Colonoscopy 3D Video Dataset with Paired Depth from 2D-3D Registration

Screening colonoscopy is an important clinical application for several 3D computer vision techniques, including depth estimation, surface reconstruction, and missing region detection. However, the development, evaluation, and comparison of these techniques in real colonoscopy videos remain largely qualitative due to the difficulty of acquiring ground truth data. In this work, we present a Colonoscopy 3D Video Dataset (C3VD) acquired with a high definition clinical colonoscope and high-fidelity colon models for benchmarking computer vision methods in colonoscopy.

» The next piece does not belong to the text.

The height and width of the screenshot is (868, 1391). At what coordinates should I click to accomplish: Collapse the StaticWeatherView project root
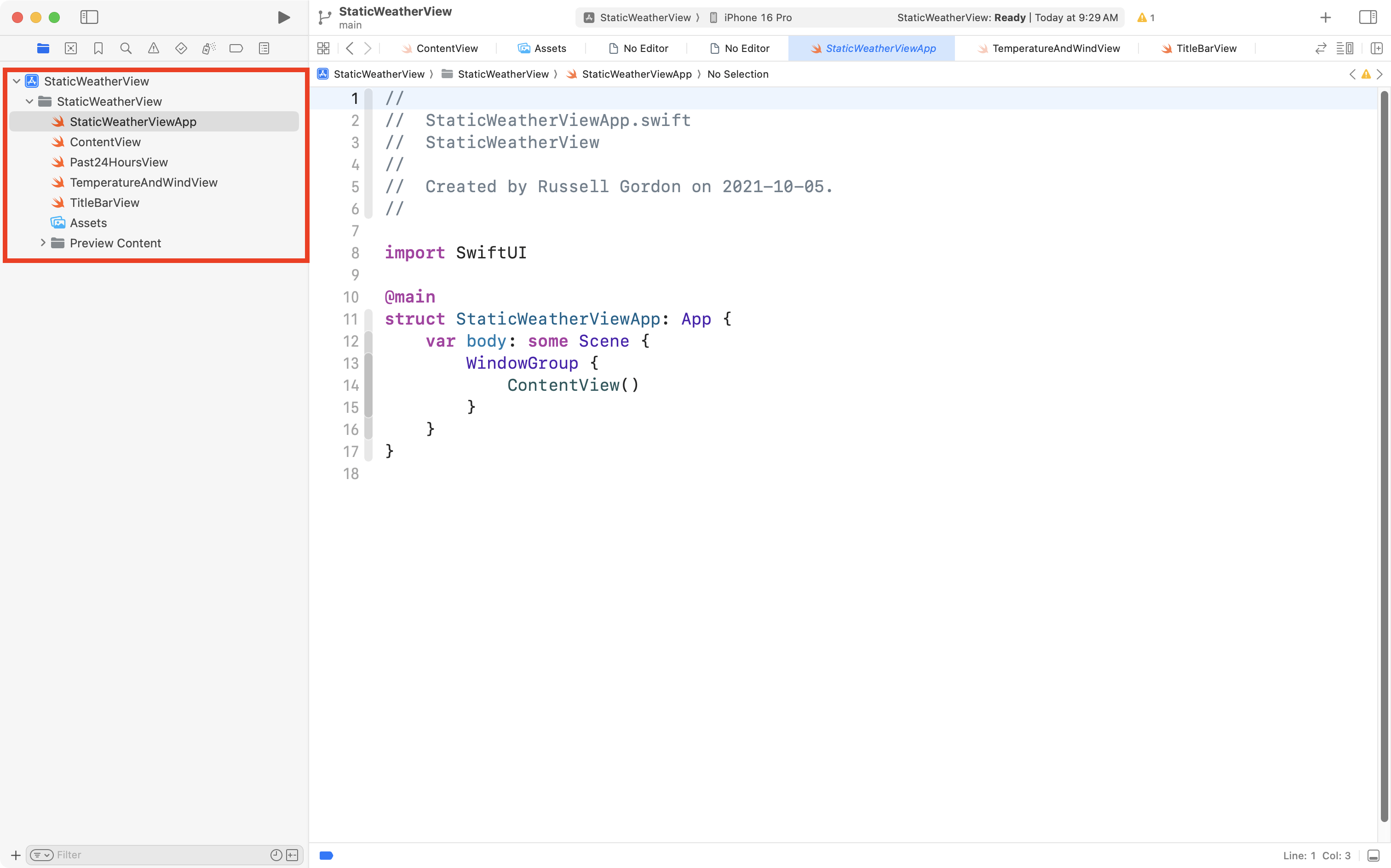pyautogui.click(x=17, y=81)
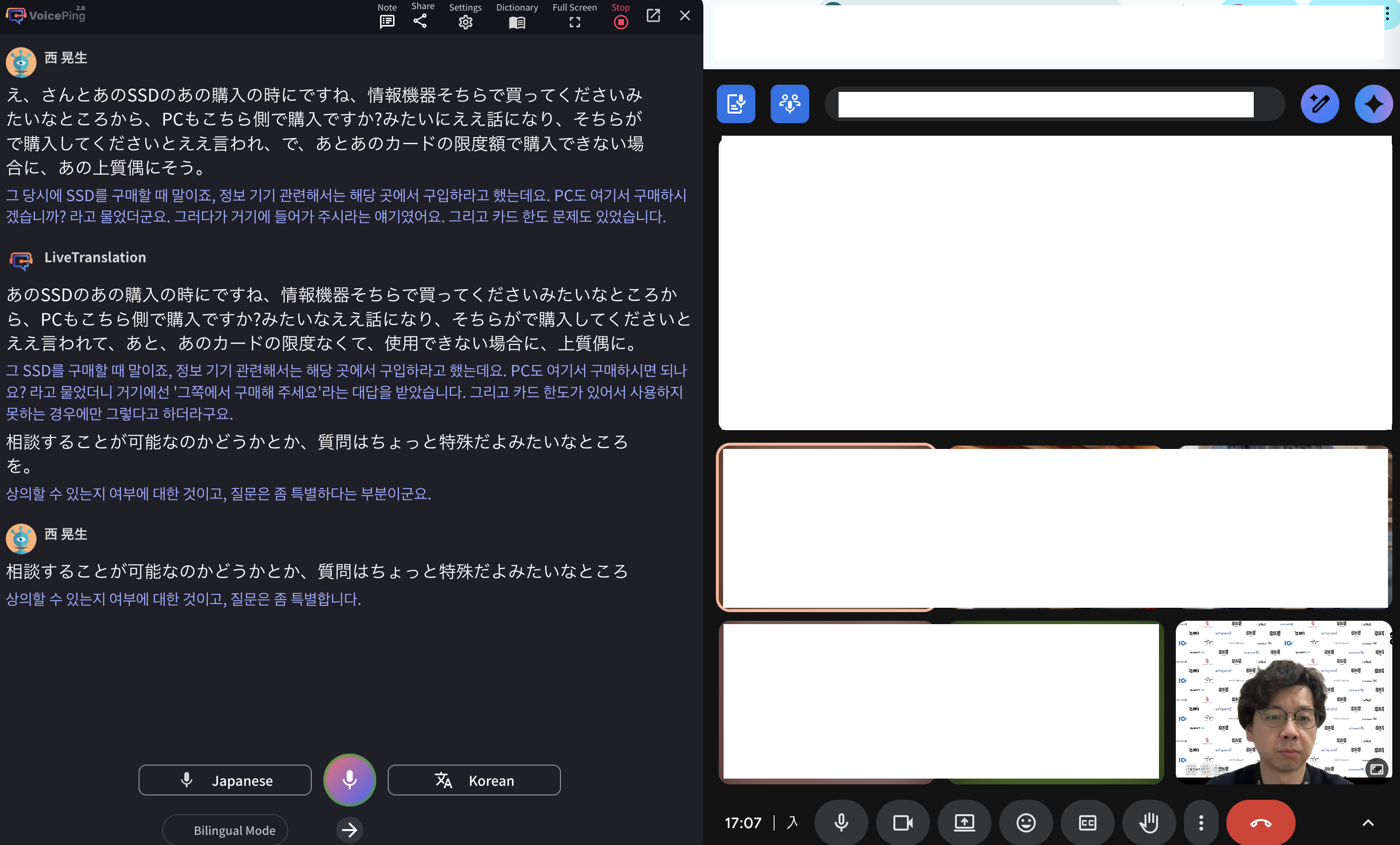End the call with the red hang-up button

(1260, 822)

We introduce a novel multimodal 2D-3D registration technique to register optical video sequences with ground truth rendered views of a known 3D model. The different modalities are registered by transforming optical images to depth maps with a Generative Adversarial Network and aligning edge features with an evolutionary optimizer. This registration method achieves an average translation error of 0.321 millimeters and an average rotation error of 0.159 degrees in simulation experiments where error-free ground truth is available. The method also leverages video information, improving registration accuracy by 55.6% for translation and 60.4% for rotation compared to single frame registration. 22 short video sequences were registered to generate 10,015 total frames with paired ground truth depth, surface normals, optical flow, occlusion, six degree-of-freedom pose, coverage maps, and 3D models. The dataset also includes screening videos acquired by a gastroenterologist with paired ground truth pose and 3D surface models. The dataset and registration source code are available at durr.jhu.edu/C3VD.

翻译：结肠镜筛查是多项三维计算机视觉技术（包括深度估计、表面重建及缺失区域检测）的重要临床应用场景。然而，由于真实标注数据获取困难，这些技术在真实结肠镜视频中的开发、评估与比较仍主要停留在定性层面。本研究提出一个基于高清临床结肠镜与高保真结肠模型采集的结肠镜3D视频数据集（C3VD），旨在为结肠镜计算机视觉方法提供基准测试平台。我们创新性地采用多模态2D-3D配准技术，将光学视频序列与已知三维模型的真实标注渲染视图进行配准。该技术通过生成对抗网络将光学图像转换为深度图，并利用进化优化器对齐边缘特征，从而实现不同模态间的配准。在可获得无误差真实标注的仿真实验中，本配准方法平均平移误差为0.321毫米，平均旋转误差为0.159度。该方法还充分利用视频时序信息，相较于单帧配准，平移精度提升55.6%，旋转精度提升60.4%。通过配准22组短视频序列生成10,015帧数据，每帧均包含配对的真实深度图、表面法向量、光流、遮挡信息、六自由度位姿、覆盖图及三维模型。数据集还包含胃肠病专家采集的筛查视频，并配有真实位姿与三维表面模型。数据集及配准源代码已发布于durr.jhu.edu/C3VD。